Many companies are turning to machine learning to review vast amounts of data, from evaluating credit for loan applications, to scanning legal contracts for errors, to looking through employee communications with customers to identify bad conduct. New tools allow developers to build and deploy machine-learning engines more easily than ever: Amazon Web Services Inc. recently launched a “machine learning in a box” offering called SageMaker, which non-engineers can leverage to build sophisticated machine-learning models, and Microsoft Azure’s machine-learning platform, Machine Learning Studio, doesn’t require coding.
But while machine-learning algorithms enable companies to realize new efficiencies, they are as susceptible as any system to the “garbage in, garbage out” syndrome. In the case of self-learning systems, the type of “garbage” is biased data. Left unchecked, feeding biased data to self-learning systems can lead to unintended and sometimes dangerous outcomes.
In 2016, for example, an attempt by Microsoft to converse with millennials using a chat bot plugged into Twitter famously created a racist machine that switched from tweeting that “humans are super cool” to praising Hitler and spewing out misogynistic remarks. This scary conclusion to a one-day experiment resulted from a very straightforward rule about machine learning — the models learn exactly what they are taught.
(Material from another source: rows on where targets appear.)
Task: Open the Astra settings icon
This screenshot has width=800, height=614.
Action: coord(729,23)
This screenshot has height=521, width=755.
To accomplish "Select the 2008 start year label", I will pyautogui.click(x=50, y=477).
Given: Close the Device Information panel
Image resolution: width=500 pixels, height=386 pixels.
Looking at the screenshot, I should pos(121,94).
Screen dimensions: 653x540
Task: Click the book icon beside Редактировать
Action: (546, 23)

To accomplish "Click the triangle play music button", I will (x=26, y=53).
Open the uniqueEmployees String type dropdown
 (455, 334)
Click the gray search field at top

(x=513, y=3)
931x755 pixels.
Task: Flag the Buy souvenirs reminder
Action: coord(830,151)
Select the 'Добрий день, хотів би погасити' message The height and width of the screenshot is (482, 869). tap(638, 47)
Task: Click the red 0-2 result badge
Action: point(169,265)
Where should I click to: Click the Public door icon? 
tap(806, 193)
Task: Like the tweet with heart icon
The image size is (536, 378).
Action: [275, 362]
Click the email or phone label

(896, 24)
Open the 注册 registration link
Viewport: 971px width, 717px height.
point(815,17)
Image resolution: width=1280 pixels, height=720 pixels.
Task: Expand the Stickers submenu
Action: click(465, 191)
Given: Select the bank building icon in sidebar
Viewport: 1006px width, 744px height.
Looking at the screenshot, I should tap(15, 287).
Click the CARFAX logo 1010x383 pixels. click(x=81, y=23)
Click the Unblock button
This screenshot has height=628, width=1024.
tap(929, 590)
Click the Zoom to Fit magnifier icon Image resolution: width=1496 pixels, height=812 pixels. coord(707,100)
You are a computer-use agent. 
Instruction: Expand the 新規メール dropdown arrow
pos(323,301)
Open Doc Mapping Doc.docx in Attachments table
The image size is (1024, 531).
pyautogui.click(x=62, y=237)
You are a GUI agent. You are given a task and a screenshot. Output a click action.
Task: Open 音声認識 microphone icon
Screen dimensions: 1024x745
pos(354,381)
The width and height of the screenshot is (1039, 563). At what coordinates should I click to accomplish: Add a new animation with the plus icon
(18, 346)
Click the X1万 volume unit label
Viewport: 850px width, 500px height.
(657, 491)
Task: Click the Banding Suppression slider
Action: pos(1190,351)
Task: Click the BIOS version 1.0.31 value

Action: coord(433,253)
Correctional Offender Management Profiling for Alternative Sanctions (COMPAS), a machine-learning system that makes recommendations for criminal sentencing, is also proving imperfect at predicting which people are likely to reoffend because it was trained on incomplete data. Its training model includes race as an input parameter, but not more extensive data points like past arrests. As a result, it has an inherent racial bias that is difficult to accept as either valid or just.
These are just two of many cases of machine-learning bias. Yet there are many more potential ways in which machines can be taught to do something immoral, unethical, or just plain wrong.
Best Practices Can Help Prevent Machine-Learning Bias
These examples serve to underscore why it is so important for managers to guard against the potential reputational and regulatory risks that can result from biased data, in addition to figuring out how and where machine-learning models should be deployed to begin with. Best practices are emerging that can help to prevent machine-learning bias. Below, we examine a few.
Consider bias when selecting training data. Machine-learning models are, at their core, predictive engines.